For a trio of devoted makeup fans, camping out in a parking lot starting at midnight Friday was a price worth paying to be among the first in line for the grand opening of Sephora in Swatara Twp.
Yadira Chavez, Brittany Fenser and Katie Chavez of Swatara Twp. stationed themselves in Yadira Chavez’s car as midnight struck, parked in the lot outside of J.C. Penney at High Pointe Commons, where the Sephora store would be. They watched as the gates to the stores were shut around 2 a.m.
Five hours later, they watched as those same gates reopened. The girls piled out of the car and took up seats on the sidewalk outside of the entrance, the first group in what became a long line of about 100 people stretching around J.C. Penney corner.
Why the devotion?
“I mean, it’s Sephora,” Katie Chavez said.
For cosmetic gurus, the name Sephora has the same ring Saks Fifth Avenue has for clothing lovers. Founded in France during 1970, Sephora was the open-sell beauty store, meaning customers were free to peruse the store independently, rather than be guided by staff in brand booths. Customers are also encouraged to try and touch all the makeup, nail polish and fragrance items before they buy.
Currently the leading perfume and cosmetics store chain in France, Sephora is located in more than 29 different countries around the world. The store’s products include Urban Decay, Smashbox and NARS makeup lines, Philosophy, Murad and Ole Henriksen skin care items and Marc Jacobs, Dior and Gucci perfumes. It is currently owned by Louis Vuitton Moët Hennessy, one of the world’s leading luxury items group.

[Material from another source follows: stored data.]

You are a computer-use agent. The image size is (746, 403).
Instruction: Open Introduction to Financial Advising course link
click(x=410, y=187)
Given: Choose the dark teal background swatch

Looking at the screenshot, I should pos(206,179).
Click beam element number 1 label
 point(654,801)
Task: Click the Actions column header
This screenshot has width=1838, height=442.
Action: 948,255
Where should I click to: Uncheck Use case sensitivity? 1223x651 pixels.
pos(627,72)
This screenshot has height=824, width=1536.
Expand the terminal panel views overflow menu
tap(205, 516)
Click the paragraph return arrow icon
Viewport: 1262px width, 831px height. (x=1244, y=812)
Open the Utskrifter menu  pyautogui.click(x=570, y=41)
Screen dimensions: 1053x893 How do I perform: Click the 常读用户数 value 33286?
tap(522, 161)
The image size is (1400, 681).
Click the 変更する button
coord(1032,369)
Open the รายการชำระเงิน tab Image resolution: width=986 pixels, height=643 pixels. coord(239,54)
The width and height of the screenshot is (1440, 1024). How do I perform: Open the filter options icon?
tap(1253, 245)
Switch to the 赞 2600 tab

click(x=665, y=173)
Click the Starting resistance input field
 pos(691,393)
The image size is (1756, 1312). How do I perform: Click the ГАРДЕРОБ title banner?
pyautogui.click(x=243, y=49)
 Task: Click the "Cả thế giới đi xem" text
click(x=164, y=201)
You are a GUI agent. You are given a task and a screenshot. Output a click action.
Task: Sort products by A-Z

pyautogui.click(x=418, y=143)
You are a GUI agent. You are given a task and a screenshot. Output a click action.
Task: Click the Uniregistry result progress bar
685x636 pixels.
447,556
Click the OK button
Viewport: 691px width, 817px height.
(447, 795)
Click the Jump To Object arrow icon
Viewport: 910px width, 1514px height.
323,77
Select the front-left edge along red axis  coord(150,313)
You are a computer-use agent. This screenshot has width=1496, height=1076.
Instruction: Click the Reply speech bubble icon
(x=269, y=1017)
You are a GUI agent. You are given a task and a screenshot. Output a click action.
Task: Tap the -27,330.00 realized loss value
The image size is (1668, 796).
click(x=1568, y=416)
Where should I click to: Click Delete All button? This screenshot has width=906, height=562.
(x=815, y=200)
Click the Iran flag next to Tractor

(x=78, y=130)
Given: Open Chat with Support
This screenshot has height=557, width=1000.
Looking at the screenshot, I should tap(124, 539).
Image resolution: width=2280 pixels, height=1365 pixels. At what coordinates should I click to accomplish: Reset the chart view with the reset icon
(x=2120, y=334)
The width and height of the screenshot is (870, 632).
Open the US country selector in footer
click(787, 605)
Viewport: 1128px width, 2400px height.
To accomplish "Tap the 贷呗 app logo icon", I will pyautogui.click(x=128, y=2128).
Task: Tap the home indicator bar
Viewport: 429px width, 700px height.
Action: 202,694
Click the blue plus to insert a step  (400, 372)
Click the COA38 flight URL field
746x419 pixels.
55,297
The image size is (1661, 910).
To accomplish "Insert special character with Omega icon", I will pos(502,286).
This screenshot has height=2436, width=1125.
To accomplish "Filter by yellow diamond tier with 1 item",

Until Friday, the closest Sephora to Harrisburg was located in Park City Mall in Lancaster. Jen House of Derry Twp., a Sephora girl to the core, was looking forward to saving money on gas.
“We’re excited,” she said, her sister Lillian House nodding in agreement. “It’s a big deal not having to drive out to Lancaster.”
Some midstate locals, such as Carolyn Spawn of Susquehanna Twp., would drive even further, to King of Prussia and Maryland, to get their Sephora fix. Others, such as Karlene Anderson of Harrisburg, would peruse Sephora’s website and dream of a store opening nearby.
“It’s one thing to actually see the stuff online, but when you try it on your skin— because you have different skin tones, especially African Americans— it’s completely different,” she said. “So I don’t like ordering stuff online, I like going and let them put it on and see what’s the final result.”